Declaração de Manolis Glezos a propósito da atribuição do prémio Nobel da Paz à UE

O Prémio Nobel da Paz foi atribuído à União Europeia – sim, essa mesma estrutura de poder que num crescendo vem esmagando todas as populações dos países periféricos europeus, provocando uma situação que cada vez mais assume contornos de catástrofe humanitária.

Esta é uma daquelas notícias que nos fez perder um tempo imenso a verificar a sua origem e fiabilidade, a tal ponto se assemelha a uma anedota sarcástica. Mas não: é mesmo verdade.

Aqui transcrevemos uma declaração de Manolis Glezos a esse propósito.

 

Declaração de Manolis Glezos a propósito da atribuição do prémio Nobel da Paz à UE

Ora bem, o Nobel da Paz vai para a União Europeia! Exactamente no momento em que é ameaçada a coesão social no Sul da Europa, onde as crianças vão para a escola esfomeadas, onde os cidadãos vivem num estado de guerra económica não declarada, onde espreita a catástrofe humanitária!

Na Grécia, esse pequeno mas não insignificante recanto da Europa, poucos dias antes, os funcionários europeus de baixa patente ousaram requerer o impensável: a evacuação das ilhas gregas com menos de 150 habitantes, a fim de... economizar!

Lembrem-se os representantes da galardoada União Europeia que uma das mais pequenas ilhas do mar Egeu, Keros das Cíclades, doou à humanidade a maior parte das obras de arte que representam a civilização cicládica.

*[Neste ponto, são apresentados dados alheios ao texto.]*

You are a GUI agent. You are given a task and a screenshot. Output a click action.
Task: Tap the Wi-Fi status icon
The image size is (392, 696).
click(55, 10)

Lembrem-se, já agora, da sacralidade doutra pequena ilha, a de Delos.

E se, depois de tomarem tudo isto em consideração, ainda assim continuarem a acreditar que fizeram pelo nosso povo tudo quanto lhes era possível, vão lá então receber o vosso prémio.

Atenas, 12/10/2012

Manolis Glezos *

 


* Manolis Glezos, 90 anos, é o símbolo vivo da resistência contra a ocupação nazi. A 30/05/1941 foi um dos jovens que derrubaram a enorme bandeira nazi hasteada na Acrópole. Condenado à morte sucessivas vezes durante e depois da guerra civil, M. Glezos viveu encarcerado mais de 11 anos, no total. Actualmente é deputado do Syriza (Coligação da Esquerda Radical).

Fontes e referências: 

Manolis Glezos, 12/10/2012, declaração pública. Tradução (da versão francesa): Rui Viana Pereira.